Suspicion Alone Can Cost a Job

Even apprentices are not immune. Germany’s Federal Labor Court confirmed that a suspicion-based dismissal may be lawful in training relationships as well. In one case, a trainee bank clerk lost his apprenticeship because of a till shortage of €500. The court ruled that the urgent suspicion of a serious duty violation — even without proof — was enough to terminate the position.

A more unusual case is making headlines in Bremen. A job-center employee was dismissed without notice on May 28 after he sharply criticised the Bürgergeld welfare system in a ZDF documentary. The city of Bremen accused him of defamation and of giving an unauthorised interview.
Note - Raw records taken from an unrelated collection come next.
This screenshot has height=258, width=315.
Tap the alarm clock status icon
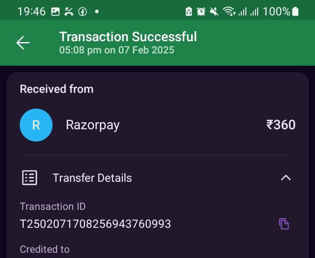201,11
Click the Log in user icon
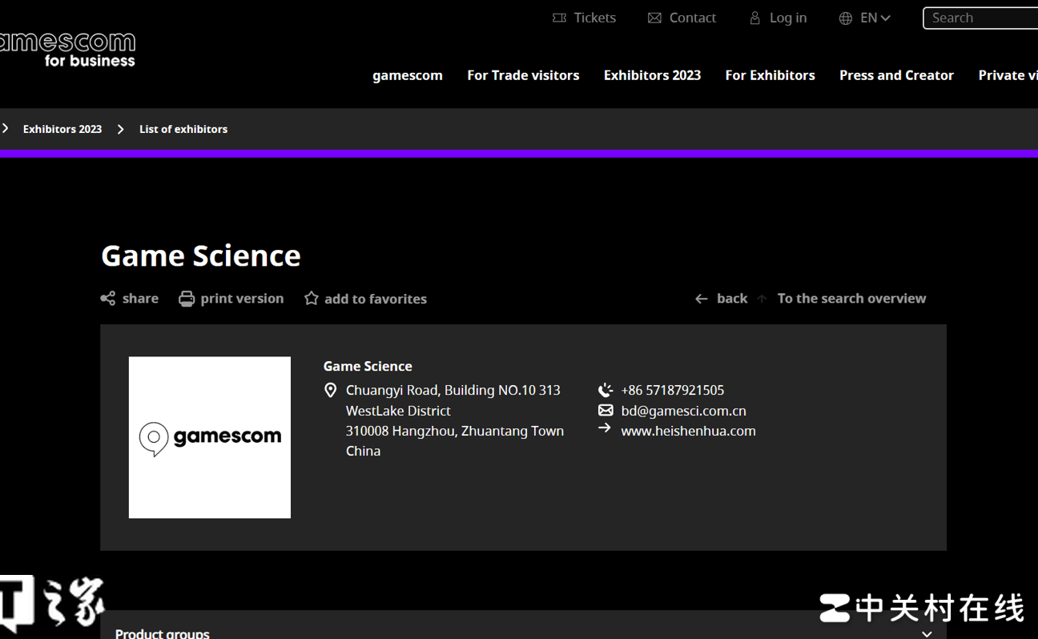The width and height of the screenshot is (1038, 639). point(754,18)

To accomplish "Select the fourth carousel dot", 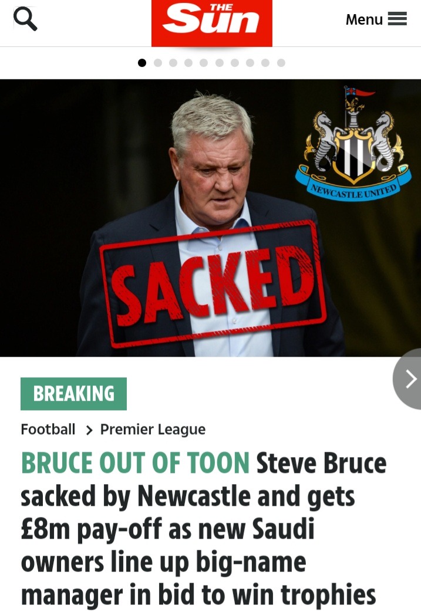I will click(x=188, y=63).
The former employee is now fighting the decision in court.

Coalition Fights Over the Eight-Hour Day

Political tensions are simmering around working-time reform. A planned update to Germany’s Working Hours Act would replace the current daily maximum with a weekly limit, giving companies more flexibility. The German Trade Union Confederation (DGB) rejects the move outright. DGB chair Yasmin Fahimi condemned the coalition’s plans, saying they would erode the traditional eight-hour day.

On Wednesday, the coalition committee will meet with social partners. A reform package is expected to be drafted by June 30. Employers argue that modern workplaces need more leeway; unions counter that the shift would open the door to exploitation and undermine worker health.

Doctor Visits: Strict Rules, Limited Compensation

Even routine private appointments have clear legal constraints. Under German law, doctor visits must be scheduled outside working hours whenever possible. An employer is only required to grant paid time off if the appointment is medically necessary and cannot be rescheduled. Even then, compensation is only due if the employment contract does not exclude it and the absence was unavoidable and short-notice.

The mix of legal tightening, rising enforcement, and cultural pressure means that employees who blur the line between private life and work — whether by clocking in too early, running errands, or criticising the system on television — are increasingly finding that the law sides squarely with the employer.